まず金融データの変化、拡大を概観した後に活用事例が紹介されています。テーマは
- 企業間の取引関係をネットワーク構造化し、その情報をもとに株価予測
- CSRレポートをESGの観点から可視化、取り組み評価
- 決算短信のテキストマイニングによる企業評価
- FEDウォッチャーのAI化
とテーマ自体はこれまでにもあった話ですが分析アプローチが目新しいです。たとえばCSRレポートの分析ではレポート中の単語をツリー構造化し可視化していますが
- 単語間の関連性はword2vecで定義
- 単語ツリーを単語間の距離が最小になるように配置。上下関係は頻度で定義
とword2vecを使っていたり、決算短信の
- 業績要因文からDeep Learningモデルで極性判定(ポジネガ判定)
- 経営環境文をスピンモデルを使い「不自然さ」を定量化
したりと随所に最近話題になった手法が組み込まれています。
分析結果も
企業間ネットワーク
- カスタマー企業のニュースがサプライヤー企業の将来の株価変化を予測できる可能性がある
- 規模が小さく、カスタマー企業が多いほど株価に織り込まれるまでの時間が長い
決算短信のテキストマイニング
- 業績要因文の極性判定が将来の売上達成率と関連あり
- 経営環境文の不自然さを定量化し評価精度を向上
FEDウォッチャー
- FOMC議事録の極性を判断した結果と非農業雇用者数との連動を確認
とここまでできるようになったのかと思う結果が紹介されています。本書では結果をさらりと示していますが、この結果にいたるまで「何と何との関連性を評価するのか」の試行錯誤を含めて背後には膨大な分析がされていると思います。

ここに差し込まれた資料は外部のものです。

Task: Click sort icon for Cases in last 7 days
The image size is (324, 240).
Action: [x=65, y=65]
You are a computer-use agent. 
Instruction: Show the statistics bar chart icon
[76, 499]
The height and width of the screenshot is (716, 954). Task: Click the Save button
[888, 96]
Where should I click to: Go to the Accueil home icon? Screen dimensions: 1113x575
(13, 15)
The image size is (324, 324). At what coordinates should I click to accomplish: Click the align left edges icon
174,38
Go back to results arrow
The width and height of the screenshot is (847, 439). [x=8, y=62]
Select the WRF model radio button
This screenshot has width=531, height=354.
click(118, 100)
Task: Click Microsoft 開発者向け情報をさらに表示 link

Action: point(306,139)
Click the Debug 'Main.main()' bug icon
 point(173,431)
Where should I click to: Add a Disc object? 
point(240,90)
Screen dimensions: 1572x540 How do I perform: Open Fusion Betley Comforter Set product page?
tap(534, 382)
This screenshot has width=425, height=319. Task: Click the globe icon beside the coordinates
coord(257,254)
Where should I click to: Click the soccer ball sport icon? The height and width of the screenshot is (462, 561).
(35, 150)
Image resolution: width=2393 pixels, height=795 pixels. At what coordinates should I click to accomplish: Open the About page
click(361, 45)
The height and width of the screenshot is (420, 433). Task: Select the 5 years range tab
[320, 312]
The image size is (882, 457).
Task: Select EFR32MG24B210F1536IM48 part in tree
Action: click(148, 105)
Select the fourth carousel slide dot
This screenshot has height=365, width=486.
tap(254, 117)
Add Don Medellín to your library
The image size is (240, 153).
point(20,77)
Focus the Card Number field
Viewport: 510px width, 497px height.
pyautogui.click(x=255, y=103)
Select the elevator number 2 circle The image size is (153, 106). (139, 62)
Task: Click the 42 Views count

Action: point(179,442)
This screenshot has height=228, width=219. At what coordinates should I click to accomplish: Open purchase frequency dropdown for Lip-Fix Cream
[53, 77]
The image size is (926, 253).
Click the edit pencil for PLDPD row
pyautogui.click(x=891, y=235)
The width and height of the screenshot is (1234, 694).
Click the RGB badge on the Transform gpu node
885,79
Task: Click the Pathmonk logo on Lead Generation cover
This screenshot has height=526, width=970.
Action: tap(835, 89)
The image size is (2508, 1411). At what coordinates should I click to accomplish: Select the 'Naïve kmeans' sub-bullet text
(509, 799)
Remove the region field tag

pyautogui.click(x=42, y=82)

興味深い分析アプローチと気合の入った分析結果が示されていますが、本書中では
- 分析アプローチの概要を中心に解説
- 分析の詳細(前処理の詳細やDeep Learningモデルのネットワーク構造など)は触れられていない
そこは参考文献に当たる必要があると思います。
実際にデータ活用した事例を中心に解説しており、
- 金融業界でAI活用を考えている方
- 分析を仕事にしている人
が金融におけるデータ分析の最新の動向を知るのに適した一冊だと思います。